Contributing

Thank considering your contribution to DBGR. Any help or feedback is greatly appreciated.

Development setup

If you want to develop debugger locally, there is an alternative installation process that will make this experience easier.

First, fork DBGR repository. Then you can clone the forked repository and create local environment:

$ git clone https://github.com/<your_username>/dbgr
$ cd dbgr
$ virtualenv env3.7 --python=python3.7
$ source env3.7/bin/activate
(env3.7) $ pip install -r requirements.txt -r requirements-dev.py

Tip

The process for setting up python 3.6 is the same, just use different python executable.
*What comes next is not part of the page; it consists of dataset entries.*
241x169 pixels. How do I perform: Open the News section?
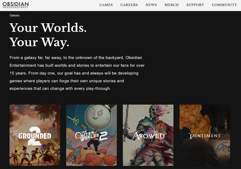[x=151, y=5]
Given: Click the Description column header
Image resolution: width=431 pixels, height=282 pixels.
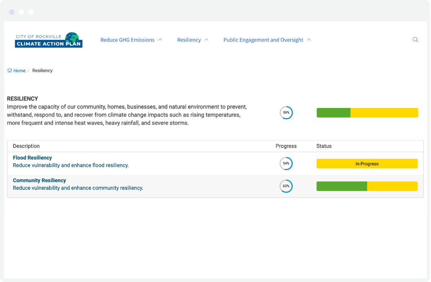Looking at the screenshot, I should pyautogui.click(x=26, y=146).

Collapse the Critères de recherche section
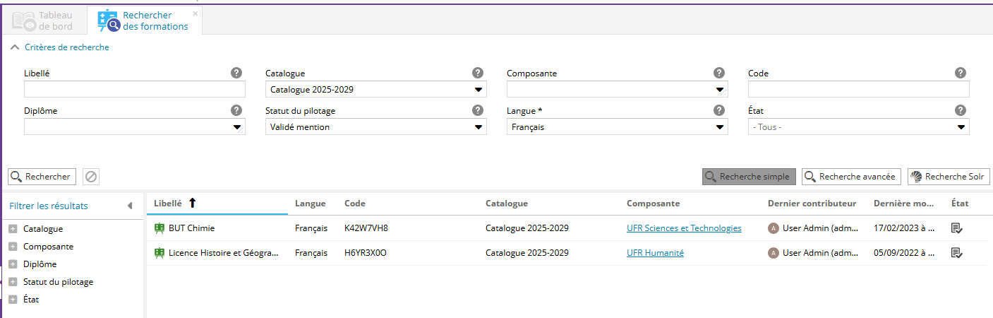pos(14,47)
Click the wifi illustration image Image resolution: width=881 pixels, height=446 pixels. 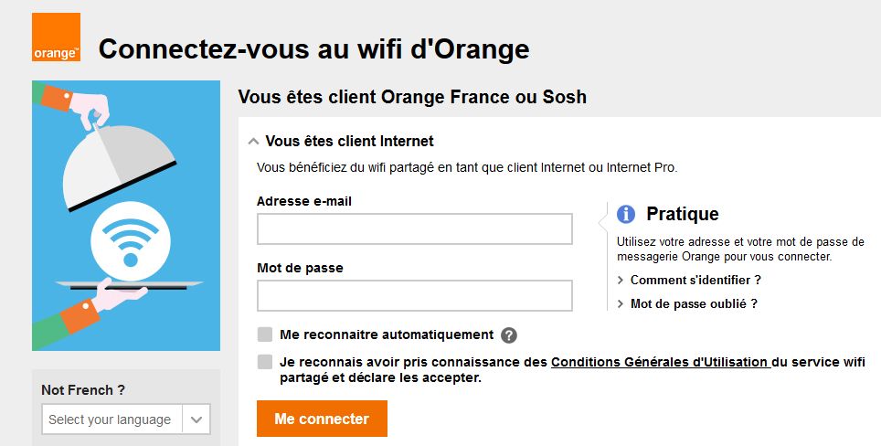click(x=126, y=216)
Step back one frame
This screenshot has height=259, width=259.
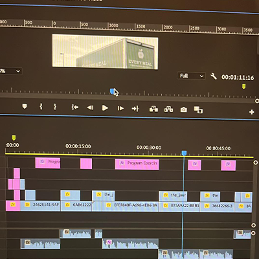(x=90, y=107)
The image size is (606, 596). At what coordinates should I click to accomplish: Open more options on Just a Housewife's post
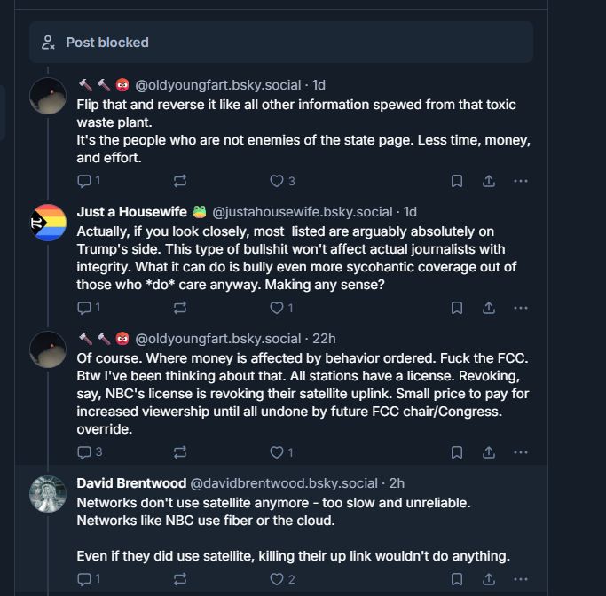pyautogui.click(x=521, y=308)
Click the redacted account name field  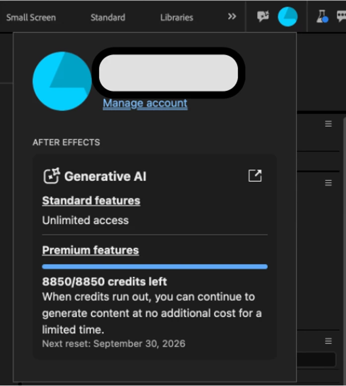click(169, 73)
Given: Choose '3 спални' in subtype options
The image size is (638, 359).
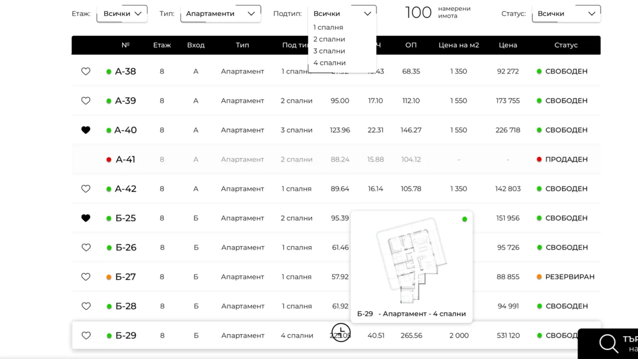Looking at the screenshot, I should [329, 51].
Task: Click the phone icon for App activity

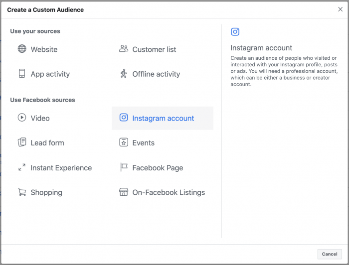Action: pyautogui.click(x=22, y=74)
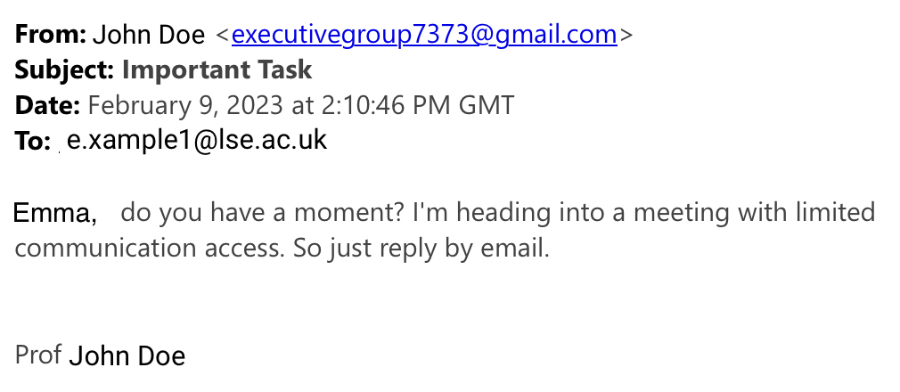Click the 'Prof' title in the signature
The width and height of the screenshot is (900, 392).
click(x=38, y=355)
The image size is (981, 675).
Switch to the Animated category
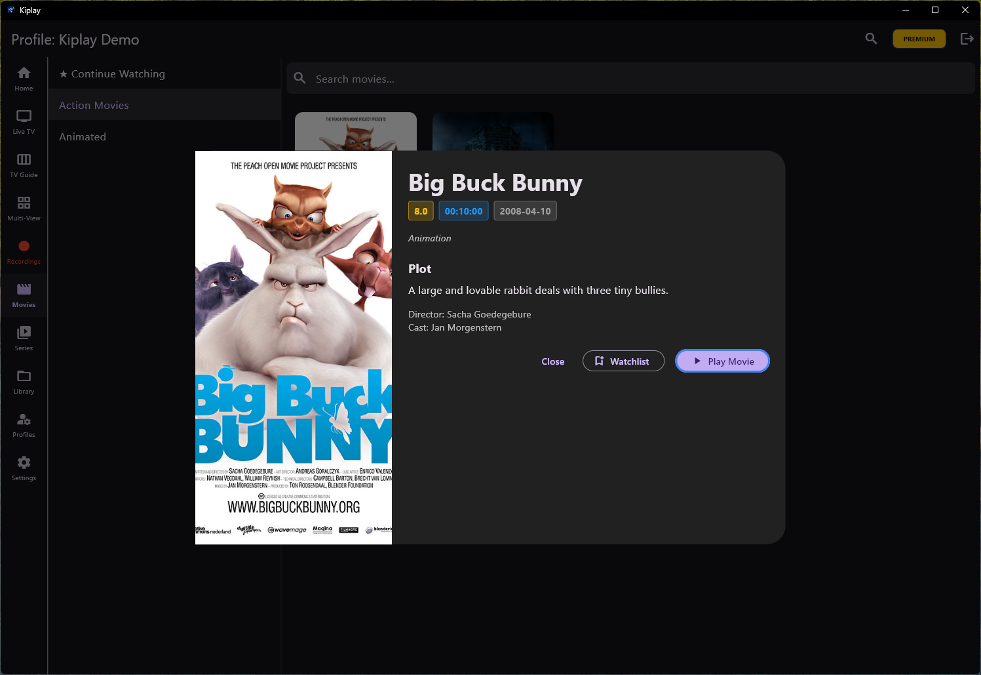coord(83,136)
Now you can install DBGR from local directory:

$ source env3.7/bin/activate
(env3.7) $ pip install -e .

Testing

(env3.7) $ make test

This will run all unit-tests and generate coverage report. 100% test coverage is mandatory.

Tip

The file Makefile contains other commands that can be useful when developing DBGR. Run make to see all the available commands.

Linting

(env3.7) $ make lint

DBGR user pylint with some lints disabled. See .pylintrc for details. Score of 10.0 is mandatory.

Building documentation

This documentation was build using Sphinx. To build it locally, run:

(env3.7) $ make documentation
(env3.7) $ open open docs/build/html/index.html

All new features and changes have to be documented.

Before committing please spell-check the documentation using:

(env3.7) $ make spelling

If Sphinx reports a spelling mistake on a word you are sure is spelled correctly, add it to docs/source/spelling.txt. Sort the file alphabetically.

Building distribution

These steps are mandatory only when preparing for release. Individual developers don’t need to worry about them.

  1. Run all tests, make sure they all pass and the code coverage is 100%.

  2. Move appropriate changes from # Unreleased section in CHANGELOG.rst to new version.

  3. Change version in dbgr/meta.py

  4. Build distribution, make sure there are no errors

    (env3.7) $ make build
    
  5. Tag new version on GitHub

  6. Create new GitHub release

    • Upload content of dist
    • Copy latest changes from CHANGELOG.rst to release description
  7. Upload content of dist to PyPi.